» **TASK BRIEF**
Please retype the entries exactly as they stand, leaving out any pictures.

» **DATA SUPPLIED**
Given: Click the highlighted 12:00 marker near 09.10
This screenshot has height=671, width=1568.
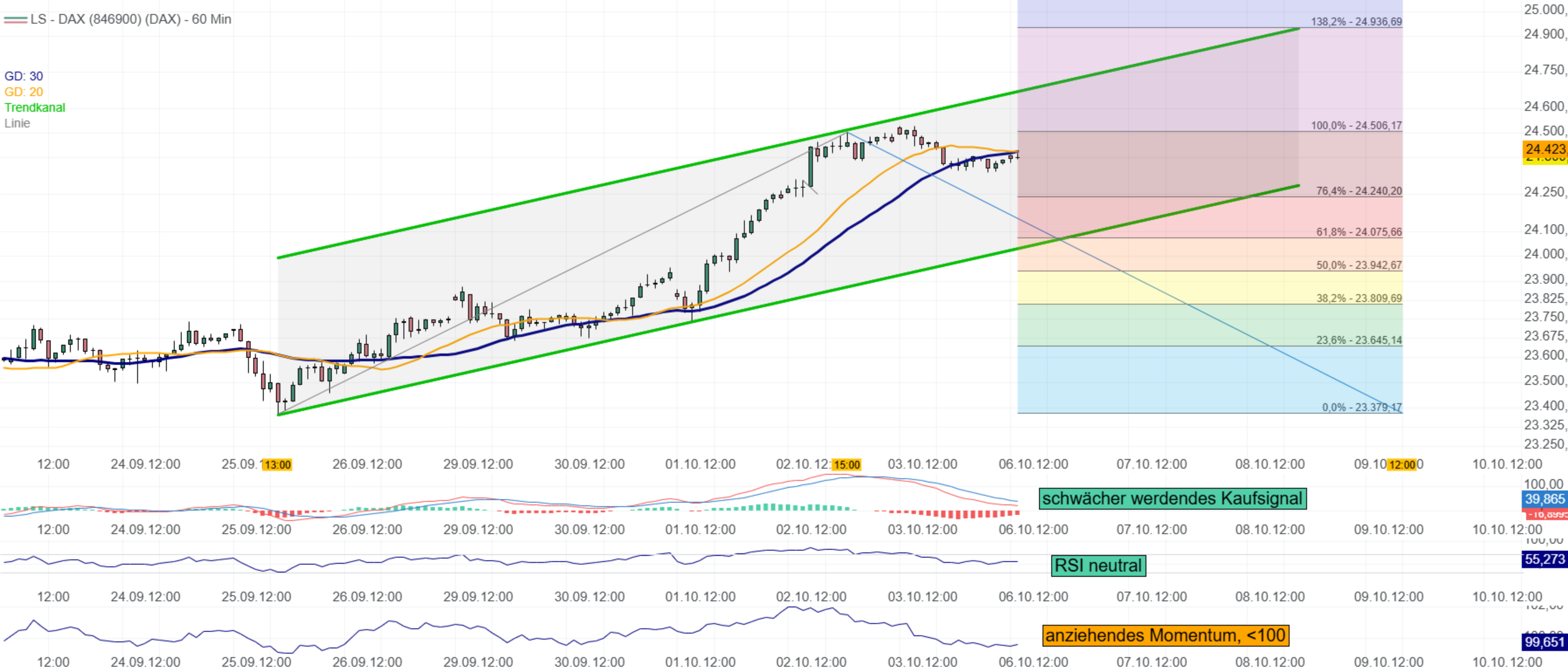Looking at the screenshot, I should click(x=1402, y=466).
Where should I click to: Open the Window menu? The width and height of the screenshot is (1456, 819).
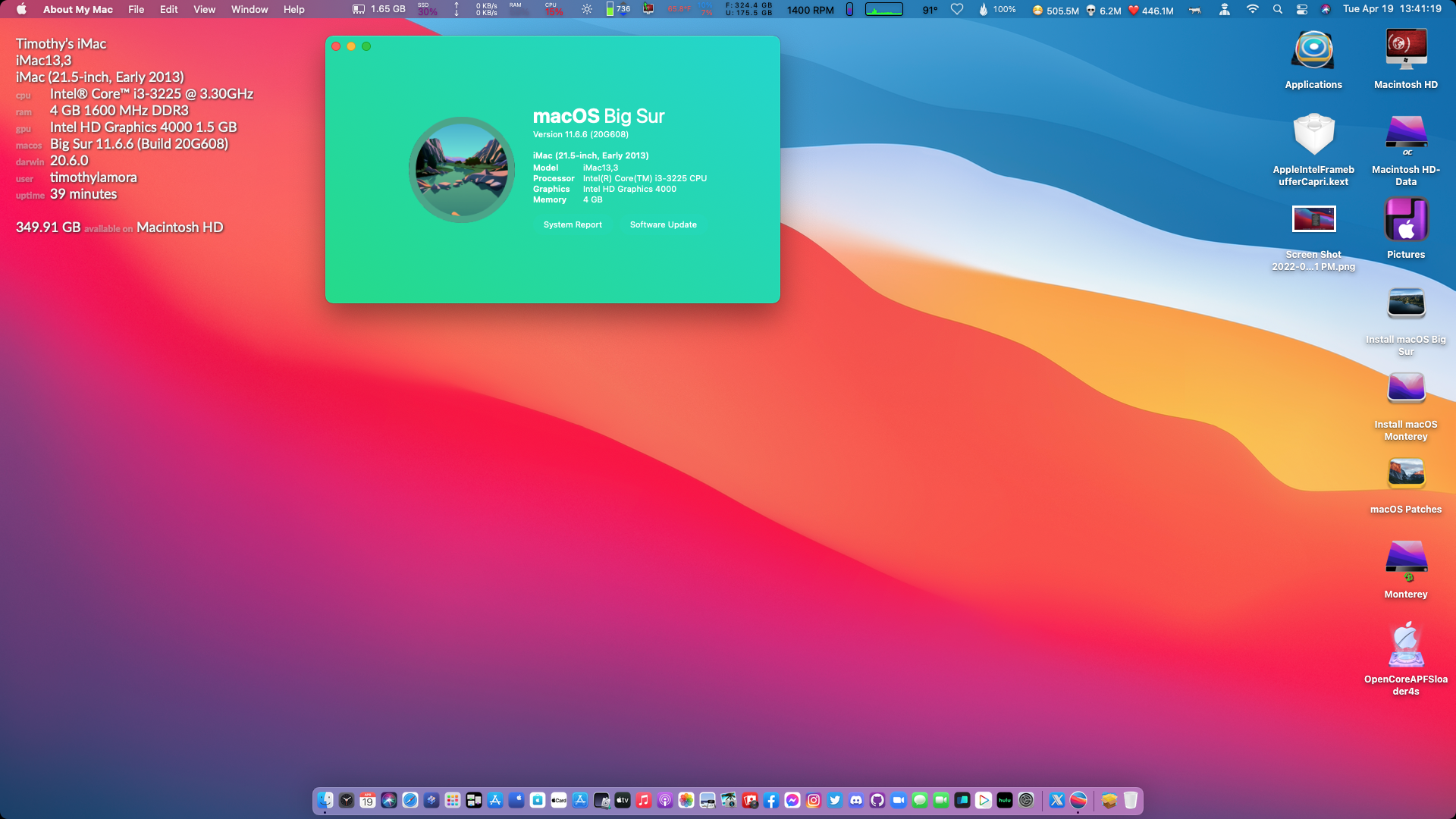click(249, 9)
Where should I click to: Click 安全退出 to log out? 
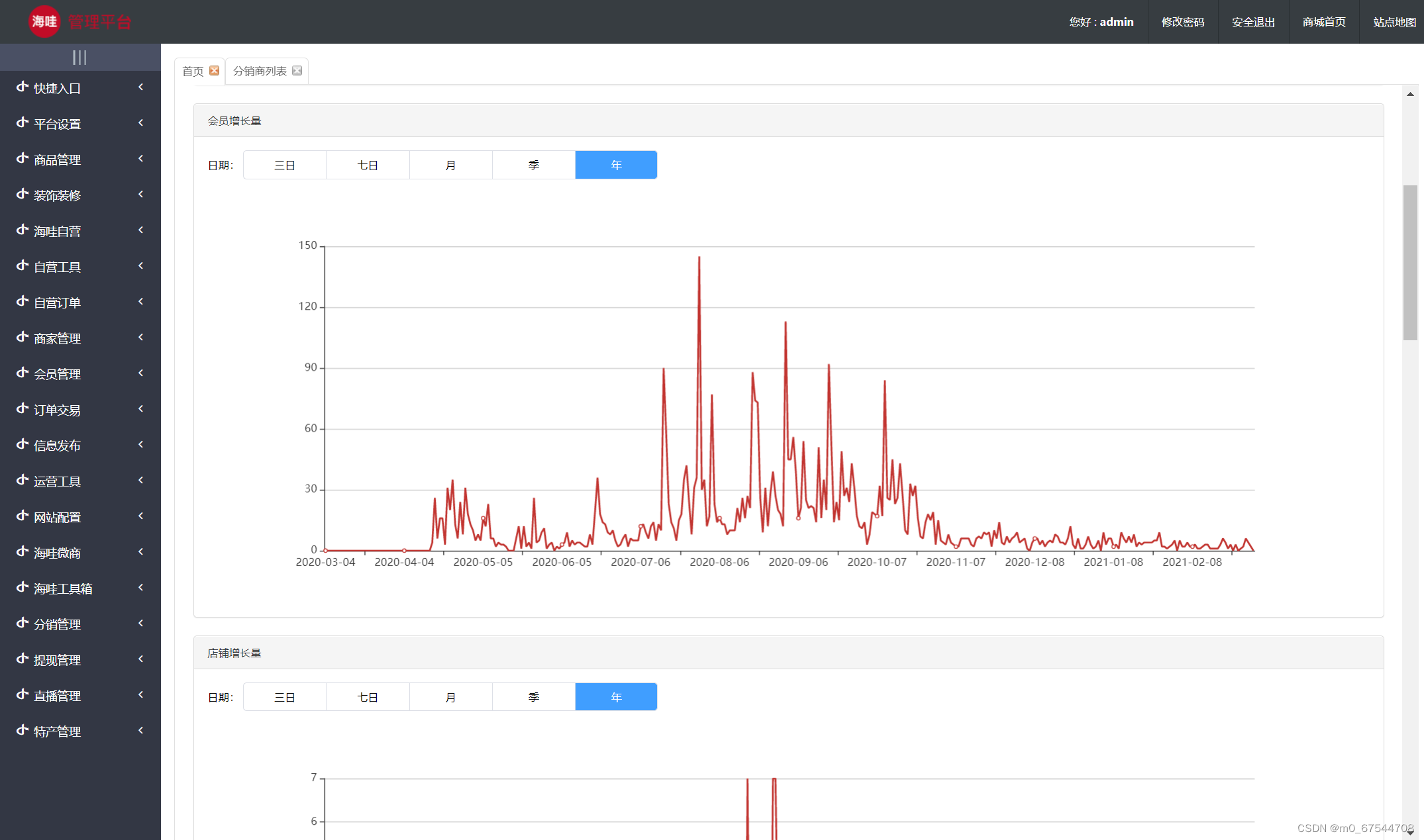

» **RESULT**
Given: Click the highlighted 12:00 marker near 09.10
This screenshot has height=671, width=1568.
Looking at the screenshot, I should click(x=1402, y=466).
Where should I click to: Open the Window menu? The width and height of the screenshot is (1456, 819).
click(249, 9)
Where should I click to: Click 安全退出 to log out? 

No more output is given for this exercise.